#### Work task:
Can you quote the records below word for word, starting with the line that contains "coordinates (133, 991)." and going on through the line that contains "The width and height of the screenshot is (1200, 646)."?
Source information START
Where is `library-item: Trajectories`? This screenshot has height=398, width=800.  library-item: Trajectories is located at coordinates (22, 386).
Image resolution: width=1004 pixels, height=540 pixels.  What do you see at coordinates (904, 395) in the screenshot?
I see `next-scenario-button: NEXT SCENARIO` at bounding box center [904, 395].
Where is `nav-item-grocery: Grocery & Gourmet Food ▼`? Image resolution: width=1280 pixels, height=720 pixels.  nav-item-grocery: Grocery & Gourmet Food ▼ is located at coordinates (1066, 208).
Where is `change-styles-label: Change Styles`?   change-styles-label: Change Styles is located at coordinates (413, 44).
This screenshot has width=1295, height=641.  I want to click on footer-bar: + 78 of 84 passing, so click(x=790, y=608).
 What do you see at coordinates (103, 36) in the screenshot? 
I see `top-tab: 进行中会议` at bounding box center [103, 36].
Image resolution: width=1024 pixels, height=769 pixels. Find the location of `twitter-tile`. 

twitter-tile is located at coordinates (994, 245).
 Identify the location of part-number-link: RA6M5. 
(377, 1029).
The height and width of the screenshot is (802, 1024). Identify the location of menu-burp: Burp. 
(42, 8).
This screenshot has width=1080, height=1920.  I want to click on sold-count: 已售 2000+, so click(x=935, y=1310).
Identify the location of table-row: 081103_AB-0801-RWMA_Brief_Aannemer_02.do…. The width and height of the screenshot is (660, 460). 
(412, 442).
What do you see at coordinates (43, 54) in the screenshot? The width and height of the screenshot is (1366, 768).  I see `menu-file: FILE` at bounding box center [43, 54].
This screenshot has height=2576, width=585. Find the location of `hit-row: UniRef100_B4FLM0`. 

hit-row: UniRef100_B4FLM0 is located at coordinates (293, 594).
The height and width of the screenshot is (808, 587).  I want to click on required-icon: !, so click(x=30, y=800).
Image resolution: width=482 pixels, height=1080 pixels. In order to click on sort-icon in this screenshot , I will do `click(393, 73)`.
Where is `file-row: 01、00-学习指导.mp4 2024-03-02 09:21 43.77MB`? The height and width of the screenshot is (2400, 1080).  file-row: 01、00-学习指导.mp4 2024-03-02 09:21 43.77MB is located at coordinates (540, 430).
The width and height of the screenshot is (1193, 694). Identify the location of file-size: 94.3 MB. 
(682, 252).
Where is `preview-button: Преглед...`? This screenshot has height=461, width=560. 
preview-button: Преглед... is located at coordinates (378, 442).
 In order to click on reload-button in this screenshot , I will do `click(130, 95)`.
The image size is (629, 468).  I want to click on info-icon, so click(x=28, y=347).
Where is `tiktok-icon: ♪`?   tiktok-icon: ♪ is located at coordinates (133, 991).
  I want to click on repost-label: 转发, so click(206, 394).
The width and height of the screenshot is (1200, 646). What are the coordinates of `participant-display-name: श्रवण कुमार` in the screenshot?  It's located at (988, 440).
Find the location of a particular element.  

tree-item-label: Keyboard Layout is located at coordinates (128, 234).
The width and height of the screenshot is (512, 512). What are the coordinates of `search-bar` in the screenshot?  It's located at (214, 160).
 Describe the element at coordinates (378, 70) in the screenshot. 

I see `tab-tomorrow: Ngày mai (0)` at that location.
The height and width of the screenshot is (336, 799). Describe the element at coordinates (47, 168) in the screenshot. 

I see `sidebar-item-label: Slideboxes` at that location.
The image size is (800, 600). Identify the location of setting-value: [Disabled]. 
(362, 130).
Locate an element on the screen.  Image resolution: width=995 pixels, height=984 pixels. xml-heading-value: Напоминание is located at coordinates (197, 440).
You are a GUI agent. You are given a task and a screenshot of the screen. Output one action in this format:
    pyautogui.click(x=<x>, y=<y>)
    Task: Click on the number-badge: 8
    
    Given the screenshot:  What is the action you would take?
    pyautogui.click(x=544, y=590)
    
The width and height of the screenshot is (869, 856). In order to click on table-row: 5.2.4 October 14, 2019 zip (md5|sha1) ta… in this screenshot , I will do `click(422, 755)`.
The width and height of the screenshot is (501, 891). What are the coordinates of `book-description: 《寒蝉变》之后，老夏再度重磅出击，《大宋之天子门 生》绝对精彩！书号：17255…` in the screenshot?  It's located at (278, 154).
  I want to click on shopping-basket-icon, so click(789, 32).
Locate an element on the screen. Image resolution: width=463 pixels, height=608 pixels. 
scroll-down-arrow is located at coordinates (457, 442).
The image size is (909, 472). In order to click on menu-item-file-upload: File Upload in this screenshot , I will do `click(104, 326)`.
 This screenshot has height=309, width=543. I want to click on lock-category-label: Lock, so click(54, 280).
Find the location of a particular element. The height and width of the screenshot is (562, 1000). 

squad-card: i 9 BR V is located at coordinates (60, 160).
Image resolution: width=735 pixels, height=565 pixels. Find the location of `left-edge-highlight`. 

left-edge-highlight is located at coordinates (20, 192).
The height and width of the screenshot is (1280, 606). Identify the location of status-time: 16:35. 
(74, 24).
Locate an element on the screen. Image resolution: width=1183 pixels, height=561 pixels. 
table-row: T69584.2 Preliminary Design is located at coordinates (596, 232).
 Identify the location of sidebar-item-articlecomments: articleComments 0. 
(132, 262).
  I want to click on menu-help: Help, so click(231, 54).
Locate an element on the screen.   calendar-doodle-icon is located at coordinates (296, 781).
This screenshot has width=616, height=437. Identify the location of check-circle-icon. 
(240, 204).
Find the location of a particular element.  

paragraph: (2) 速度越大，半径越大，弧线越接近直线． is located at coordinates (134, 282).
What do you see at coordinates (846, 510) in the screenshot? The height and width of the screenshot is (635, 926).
Source information END
#### Solution:
Where is `tiktok-icon: ♪`?   tiktok-icon: ♪ is located at coordinates (133, 991).
  I want to click on repost-label: 转发, so click(206, 394).
The width and height of the screenshot is (1200, 646). What are the coordinates of `participant-display-name: श्रवण कुमार` in the screenshot?  It's located at (988, 440).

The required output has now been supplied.